I started writing. Every day. I'd wake up, sit down at my kitchen table, and talk about what I was doing, but then the posts became about more. They became about sitting at the kitchen table and writing. I started pouring out what I knew about writing, after years of writing specs and copy. Sentences became paragraphs, paragraphs became thousand word articles, and then they became pages.  I started having a following. One day I saw an article fly past on Twitter about Diablo Cody, and so I responded back to it. Just for fun, I wrote a blog post about Diablo Cody's murder of the English language. TSL found it, and reposted it. Then came a review about 127 Hours. Then the next thing I know, a weekly column. 

Several months later, I answer a summons for jury duty, and several months after that, I have a book published, and it's selling on Amazon, and in the top 100 on iTunes. I start making contacts that I never would have had. And it all started with that damn P90X infomercial, and the fact I couldn't do a pull-up. 

Now, I never actually finished P90X. In fact, I got about three weeks into it, and quit. Because if you've ever done it, you know. It's f*@$ing hard. I can finally do a pull-up, but 3 sets of 25 is a little much. 

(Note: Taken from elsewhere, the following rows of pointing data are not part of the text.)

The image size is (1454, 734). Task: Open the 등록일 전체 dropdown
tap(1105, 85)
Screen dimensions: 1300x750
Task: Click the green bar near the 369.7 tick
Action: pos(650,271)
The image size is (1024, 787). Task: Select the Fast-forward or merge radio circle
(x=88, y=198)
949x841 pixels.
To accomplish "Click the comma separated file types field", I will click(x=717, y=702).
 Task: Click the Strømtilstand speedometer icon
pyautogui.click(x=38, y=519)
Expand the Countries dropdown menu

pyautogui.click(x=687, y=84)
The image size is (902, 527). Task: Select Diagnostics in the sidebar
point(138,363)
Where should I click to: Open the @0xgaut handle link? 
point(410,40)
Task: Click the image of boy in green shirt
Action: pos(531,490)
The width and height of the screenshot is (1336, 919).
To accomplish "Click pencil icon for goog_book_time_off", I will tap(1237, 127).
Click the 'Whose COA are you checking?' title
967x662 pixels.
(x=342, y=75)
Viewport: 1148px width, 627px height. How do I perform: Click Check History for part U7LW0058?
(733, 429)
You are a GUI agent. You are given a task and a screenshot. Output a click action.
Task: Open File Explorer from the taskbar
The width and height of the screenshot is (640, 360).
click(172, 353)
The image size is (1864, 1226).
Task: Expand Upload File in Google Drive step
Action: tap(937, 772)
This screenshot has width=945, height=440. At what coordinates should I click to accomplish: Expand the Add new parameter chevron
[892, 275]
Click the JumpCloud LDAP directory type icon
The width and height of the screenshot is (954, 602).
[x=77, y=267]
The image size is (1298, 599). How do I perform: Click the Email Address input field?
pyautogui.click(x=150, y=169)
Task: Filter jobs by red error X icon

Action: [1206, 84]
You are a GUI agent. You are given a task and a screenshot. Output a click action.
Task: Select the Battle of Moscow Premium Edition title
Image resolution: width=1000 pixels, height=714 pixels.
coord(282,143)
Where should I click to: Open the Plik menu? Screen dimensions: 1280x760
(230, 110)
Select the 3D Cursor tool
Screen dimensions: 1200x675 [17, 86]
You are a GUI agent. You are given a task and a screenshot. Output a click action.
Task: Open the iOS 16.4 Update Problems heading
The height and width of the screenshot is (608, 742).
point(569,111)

I'm not actually saying you need to start exercising. But I am saying that exercise is part of a larger commitment: the commitment to better yourself. To make certain decisions and actions that you wouldn't have otherwise. Dropping grains or adding in coconut oil or running barefoot – they're just choices. But the drive to be a better person kicks things in high gear, and that can take you somewhere. 

What are you doing? What are your goals? Because, as TSL's own Michael Schilf tells me, “nobody cares about you, like you care about you.” It's your life. It's your writing. My goal is to tell great stories really well, and hopefully make a living. So every day, I sit down to write. Every day, I try to better myself just a little. And every day, I get a little better at it. Ideas come a little more organically. 

If you decide you want to go for a run, go for a run. Start small. And maybe like me, after a few short runs, you want more. So you change your diet, you kick off your shoes. You sprint instead of jog. And then you take it one step further. You start waking up in the mornings, earlier than every one else to sit down and write. You push the ideas out, and then you let them come. The commitment to a better you means small, but different, choices, every single day. And those choices add up, maybe to something huge.